A US$12.5m windfall has boosted the coffers of University of California Davis – at the same time as increasing the holdings of Frog’s Leap Winery.
The award was stipulated in the will of Napa winegrower Louise Rossi, who died at the age of 99 without heirs earlier this year.
Rossi left an option to buy her 52 acre (21ha) wine ranch in Napa Valley’s Rutherford District to John Williams of Frog’s Leap, who had purchased most of her grapes for over a decade.
At the same time her will said that the profits from the sale – the land sold for US$12.5m – should be directed to the University of California Davis winemaking and grape growing program.

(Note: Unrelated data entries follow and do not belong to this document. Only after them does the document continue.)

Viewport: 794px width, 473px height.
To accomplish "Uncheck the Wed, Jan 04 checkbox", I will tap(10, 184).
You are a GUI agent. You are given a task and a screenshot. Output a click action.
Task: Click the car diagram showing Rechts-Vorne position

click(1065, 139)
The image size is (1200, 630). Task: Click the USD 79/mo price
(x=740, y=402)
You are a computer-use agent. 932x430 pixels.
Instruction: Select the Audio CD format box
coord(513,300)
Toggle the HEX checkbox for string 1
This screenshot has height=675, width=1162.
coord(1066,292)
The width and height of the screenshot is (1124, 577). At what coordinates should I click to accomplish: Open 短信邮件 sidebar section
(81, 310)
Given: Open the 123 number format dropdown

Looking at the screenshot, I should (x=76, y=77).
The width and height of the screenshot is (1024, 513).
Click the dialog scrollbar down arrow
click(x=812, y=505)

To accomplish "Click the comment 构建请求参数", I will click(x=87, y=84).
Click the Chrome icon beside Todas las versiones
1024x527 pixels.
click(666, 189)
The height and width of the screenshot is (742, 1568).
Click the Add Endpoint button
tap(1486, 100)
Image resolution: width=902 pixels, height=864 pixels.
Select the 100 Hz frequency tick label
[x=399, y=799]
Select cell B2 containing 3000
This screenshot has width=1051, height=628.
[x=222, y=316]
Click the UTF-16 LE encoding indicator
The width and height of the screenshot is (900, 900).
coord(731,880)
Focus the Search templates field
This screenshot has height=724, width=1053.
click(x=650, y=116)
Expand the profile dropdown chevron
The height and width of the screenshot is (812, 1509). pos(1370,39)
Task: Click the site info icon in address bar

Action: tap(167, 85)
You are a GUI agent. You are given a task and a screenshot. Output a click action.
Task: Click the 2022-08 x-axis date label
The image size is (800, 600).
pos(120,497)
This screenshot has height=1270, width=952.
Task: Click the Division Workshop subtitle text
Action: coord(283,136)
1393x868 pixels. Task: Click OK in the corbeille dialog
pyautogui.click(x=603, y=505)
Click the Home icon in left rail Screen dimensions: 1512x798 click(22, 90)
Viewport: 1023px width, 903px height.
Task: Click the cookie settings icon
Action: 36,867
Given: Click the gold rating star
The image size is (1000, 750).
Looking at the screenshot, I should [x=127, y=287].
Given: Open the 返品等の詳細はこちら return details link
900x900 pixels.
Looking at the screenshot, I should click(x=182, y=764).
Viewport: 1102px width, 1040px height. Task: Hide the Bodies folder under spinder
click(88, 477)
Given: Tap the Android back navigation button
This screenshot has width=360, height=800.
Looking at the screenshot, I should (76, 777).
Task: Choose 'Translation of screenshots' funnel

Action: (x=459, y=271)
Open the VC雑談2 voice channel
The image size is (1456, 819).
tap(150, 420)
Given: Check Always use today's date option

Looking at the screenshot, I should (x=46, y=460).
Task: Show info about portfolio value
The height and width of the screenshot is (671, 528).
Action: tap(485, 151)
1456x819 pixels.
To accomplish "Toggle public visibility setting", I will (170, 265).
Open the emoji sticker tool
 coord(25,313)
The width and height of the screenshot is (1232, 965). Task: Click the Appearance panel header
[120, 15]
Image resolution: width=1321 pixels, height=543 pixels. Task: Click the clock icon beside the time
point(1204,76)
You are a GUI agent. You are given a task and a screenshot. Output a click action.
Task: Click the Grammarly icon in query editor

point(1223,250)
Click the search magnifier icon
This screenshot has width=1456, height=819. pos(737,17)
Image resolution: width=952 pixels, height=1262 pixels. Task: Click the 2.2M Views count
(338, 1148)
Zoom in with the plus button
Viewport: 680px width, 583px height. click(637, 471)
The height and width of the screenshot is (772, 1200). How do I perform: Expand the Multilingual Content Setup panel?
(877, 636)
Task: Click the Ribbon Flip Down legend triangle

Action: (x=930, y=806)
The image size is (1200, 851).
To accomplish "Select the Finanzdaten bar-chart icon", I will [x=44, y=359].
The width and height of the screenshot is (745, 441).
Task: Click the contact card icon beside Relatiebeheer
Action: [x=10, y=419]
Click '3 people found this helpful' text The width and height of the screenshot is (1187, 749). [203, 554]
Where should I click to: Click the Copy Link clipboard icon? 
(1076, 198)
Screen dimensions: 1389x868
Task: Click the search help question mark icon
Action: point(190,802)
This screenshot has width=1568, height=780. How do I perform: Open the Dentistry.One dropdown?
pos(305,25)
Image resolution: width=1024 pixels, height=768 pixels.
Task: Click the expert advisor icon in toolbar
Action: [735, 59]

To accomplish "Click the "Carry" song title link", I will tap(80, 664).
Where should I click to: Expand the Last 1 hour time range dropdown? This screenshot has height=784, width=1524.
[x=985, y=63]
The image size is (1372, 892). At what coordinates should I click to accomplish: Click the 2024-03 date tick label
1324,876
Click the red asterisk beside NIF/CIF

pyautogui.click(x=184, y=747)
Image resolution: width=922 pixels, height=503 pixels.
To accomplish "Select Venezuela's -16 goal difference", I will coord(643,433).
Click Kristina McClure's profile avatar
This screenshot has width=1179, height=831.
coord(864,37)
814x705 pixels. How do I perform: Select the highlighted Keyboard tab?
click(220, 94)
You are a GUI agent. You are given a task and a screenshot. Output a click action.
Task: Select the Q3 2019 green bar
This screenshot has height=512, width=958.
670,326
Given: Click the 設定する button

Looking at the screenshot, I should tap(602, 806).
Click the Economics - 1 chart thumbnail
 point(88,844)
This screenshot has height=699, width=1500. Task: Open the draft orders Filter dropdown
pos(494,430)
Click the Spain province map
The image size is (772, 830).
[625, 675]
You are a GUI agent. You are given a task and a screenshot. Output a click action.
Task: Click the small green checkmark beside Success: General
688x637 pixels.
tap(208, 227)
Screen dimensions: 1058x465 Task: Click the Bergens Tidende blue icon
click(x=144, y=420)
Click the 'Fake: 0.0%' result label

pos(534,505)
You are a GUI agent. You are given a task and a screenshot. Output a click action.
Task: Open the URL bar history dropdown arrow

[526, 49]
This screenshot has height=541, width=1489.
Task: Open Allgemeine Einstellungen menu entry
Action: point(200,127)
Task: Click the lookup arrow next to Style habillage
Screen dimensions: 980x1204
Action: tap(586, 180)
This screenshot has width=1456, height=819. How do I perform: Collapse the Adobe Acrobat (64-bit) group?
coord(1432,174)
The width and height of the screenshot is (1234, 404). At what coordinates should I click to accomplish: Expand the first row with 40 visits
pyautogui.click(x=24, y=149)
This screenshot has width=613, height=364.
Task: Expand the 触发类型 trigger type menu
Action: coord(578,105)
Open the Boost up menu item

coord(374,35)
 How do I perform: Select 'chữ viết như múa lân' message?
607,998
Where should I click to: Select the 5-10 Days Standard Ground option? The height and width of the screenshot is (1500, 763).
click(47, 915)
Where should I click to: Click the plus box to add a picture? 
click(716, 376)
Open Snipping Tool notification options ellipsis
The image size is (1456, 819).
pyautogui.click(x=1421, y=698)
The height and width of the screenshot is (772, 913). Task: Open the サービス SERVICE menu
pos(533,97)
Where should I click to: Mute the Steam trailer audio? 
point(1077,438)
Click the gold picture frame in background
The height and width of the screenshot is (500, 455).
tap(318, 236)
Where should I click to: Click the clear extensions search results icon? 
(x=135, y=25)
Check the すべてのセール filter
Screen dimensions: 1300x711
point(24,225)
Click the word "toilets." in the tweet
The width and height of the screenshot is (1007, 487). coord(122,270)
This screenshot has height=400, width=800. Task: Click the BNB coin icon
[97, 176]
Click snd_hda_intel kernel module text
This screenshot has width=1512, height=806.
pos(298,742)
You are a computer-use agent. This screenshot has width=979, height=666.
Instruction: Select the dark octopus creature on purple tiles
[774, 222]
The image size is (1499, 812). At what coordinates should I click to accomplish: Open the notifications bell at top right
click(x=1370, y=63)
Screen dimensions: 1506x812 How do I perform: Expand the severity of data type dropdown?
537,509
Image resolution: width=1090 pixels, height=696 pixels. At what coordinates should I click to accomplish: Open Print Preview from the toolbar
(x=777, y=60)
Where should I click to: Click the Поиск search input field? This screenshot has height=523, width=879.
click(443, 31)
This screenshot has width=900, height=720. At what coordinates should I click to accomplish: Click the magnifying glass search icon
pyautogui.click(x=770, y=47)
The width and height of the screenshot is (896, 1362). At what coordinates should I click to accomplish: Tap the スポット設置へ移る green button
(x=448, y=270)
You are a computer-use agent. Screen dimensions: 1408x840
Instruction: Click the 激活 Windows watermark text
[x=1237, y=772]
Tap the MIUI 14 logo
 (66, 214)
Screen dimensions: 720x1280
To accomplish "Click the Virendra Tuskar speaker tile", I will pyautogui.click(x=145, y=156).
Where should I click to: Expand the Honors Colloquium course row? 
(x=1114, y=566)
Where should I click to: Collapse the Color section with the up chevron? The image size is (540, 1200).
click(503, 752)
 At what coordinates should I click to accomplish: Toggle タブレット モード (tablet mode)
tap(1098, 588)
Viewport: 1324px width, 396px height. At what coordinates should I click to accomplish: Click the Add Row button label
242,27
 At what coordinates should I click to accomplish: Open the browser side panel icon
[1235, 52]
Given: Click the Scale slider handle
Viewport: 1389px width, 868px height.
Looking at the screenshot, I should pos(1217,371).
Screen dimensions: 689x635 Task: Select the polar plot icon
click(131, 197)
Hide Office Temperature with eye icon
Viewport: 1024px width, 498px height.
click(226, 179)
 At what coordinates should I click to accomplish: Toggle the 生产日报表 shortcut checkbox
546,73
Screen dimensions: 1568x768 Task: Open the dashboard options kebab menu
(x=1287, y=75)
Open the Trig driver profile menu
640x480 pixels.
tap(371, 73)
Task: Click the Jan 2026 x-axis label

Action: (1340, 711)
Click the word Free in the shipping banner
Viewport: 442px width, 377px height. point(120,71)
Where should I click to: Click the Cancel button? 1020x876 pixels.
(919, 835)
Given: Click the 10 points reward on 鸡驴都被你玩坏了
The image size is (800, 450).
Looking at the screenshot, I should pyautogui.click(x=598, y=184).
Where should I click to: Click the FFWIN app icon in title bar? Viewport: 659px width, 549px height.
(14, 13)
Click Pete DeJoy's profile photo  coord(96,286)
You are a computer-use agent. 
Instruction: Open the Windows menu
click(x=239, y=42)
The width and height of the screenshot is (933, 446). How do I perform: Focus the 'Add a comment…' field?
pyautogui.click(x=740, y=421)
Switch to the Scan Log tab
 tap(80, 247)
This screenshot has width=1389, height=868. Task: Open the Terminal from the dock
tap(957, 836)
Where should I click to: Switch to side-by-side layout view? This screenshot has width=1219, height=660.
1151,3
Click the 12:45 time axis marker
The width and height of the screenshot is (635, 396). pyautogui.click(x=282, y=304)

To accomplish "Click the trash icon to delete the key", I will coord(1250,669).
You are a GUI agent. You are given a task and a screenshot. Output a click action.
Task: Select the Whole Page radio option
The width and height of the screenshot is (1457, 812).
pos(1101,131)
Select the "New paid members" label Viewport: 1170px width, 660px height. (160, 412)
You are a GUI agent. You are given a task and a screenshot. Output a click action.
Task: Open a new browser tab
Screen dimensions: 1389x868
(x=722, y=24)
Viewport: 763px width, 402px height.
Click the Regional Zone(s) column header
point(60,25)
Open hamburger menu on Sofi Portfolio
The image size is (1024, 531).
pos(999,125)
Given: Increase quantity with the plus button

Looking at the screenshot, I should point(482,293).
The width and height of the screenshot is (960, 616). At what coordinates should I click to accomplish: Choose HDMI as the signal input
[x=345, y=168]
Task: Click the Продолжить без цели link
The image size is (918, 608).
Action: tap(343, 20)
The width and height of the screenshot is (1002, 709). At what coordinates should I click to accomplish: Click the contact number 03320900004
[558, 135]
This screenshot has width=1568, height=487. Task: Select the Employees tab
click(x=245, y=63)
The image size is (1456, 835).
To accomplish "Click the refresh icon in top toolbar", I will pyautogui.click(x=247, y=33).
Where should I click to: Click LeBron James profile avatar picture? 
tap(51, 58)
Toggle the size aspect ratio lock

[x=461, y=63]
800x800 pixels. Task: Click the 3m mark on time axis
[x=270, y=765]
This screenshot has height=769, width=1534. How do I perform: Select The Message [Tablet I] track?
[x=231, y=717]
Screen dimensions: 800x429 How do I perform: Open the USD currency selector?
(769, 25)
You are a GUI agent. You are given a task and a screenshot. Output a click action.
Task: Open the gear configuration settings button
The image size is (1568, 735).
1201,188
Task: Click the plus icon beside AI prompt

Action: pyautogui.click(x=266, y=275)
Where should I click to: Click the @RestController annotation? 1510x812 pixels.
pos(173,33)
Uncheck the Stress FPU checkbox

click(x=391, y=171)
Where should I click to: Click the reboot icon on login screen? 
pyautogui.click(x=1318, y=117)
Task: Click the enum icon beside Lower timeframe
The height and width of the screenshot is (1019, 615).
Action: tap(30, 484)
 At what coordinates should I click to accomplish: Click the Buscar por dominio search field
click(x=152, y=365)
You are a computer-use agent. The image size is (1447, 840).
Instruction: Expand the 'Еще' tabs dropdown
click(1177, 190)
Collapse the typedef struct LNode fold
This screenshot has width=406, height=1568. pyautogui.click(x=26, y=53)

A leading advocate of sustainable and organic viticulture in California, Williams bought Rossi’s Sauvignon Blanc and Cabernet, as well as her old vine Riesling and Gamay grapes that others had seen no market for.
And Rossi, who well into her 90s liked to supervise the crushing of her grapes at Frog’s Leap, repaid Williams by leaving him the option to buy.
The land sale took place the last day of August. The award to Davis was announced on 16 November after her estate was closed out.
A longtime employee of the BLTaylor Electric Company, Louise Rossi survived her brother Ray, a UC Davis graduate who died in 1997 at the age of 91. The brother and sister had previously established the Rossi Prize at UC Davis to assist young winemaking students, and a portion of the gift will bolster that fund.
‘This is a tremendous opportunity for Frog’s Leap to extend its holdings on the Rutherford bench. This is a property that’s so hard to come across, and it comes to us in the right way, which is great,’ Williams said.
He added that the gift was discussed many times, but ‘you never knew with Louise.’